Gods are by their nature
unknowable.
This is all there is.
Faith is wishful thinking
powered by force
of your will.
It is the betrayal of rationality,
the closing of mind by choice,
you fucking coward."

And the mouth of the wyrm
opened beneath me.
The long spiral road
beckoned
through blackened teeth
and molten throat.
I would have gone, too,
my feet knew the way,
If not for Her hand
on my shoulder.

But I didn't have to say
a thing.
I’m looking for
  • Everybody
  • Ages 21–50
  • Near me
  • For new friends, long-term dating, short-term dating
You should message me if
If you prefer people who can communicate in complete sentences (after coffee, at least). Before coffee it's grunts, head-butts, and "Hodor."

Message me if you're interested in doing awesome things here in Austin. I have lived here a couple years now and haven't seen nearly enough of the city.

Message me if you think you can deal with seeing someone who is on a long term relationship with someone else, and you are capable of behaving like a sane, rational adult about it.
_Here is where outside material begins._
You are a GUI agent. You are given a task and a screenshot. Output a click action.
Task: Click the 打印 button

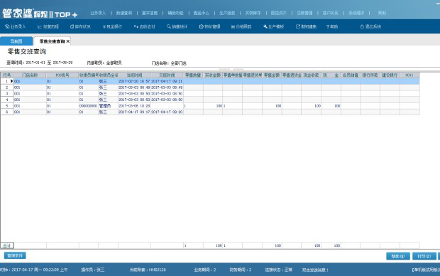[424, 256]
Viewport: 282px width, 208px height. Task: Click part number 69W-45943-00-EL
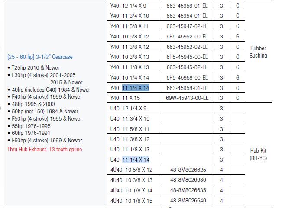187,98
I am looking for people who are on fire, the sort of mixed up, complicated misfits who can't stand the fact that the world isn't as freaking amazing as they know it should be, and are dead set about changing that.

I am currently open to new friends, casual dating, partners in crime, experimental curry test subjects, and gleeful minions seeking to join the ranks of my local chapter of Evil Geniuses for a Better Tomorrow.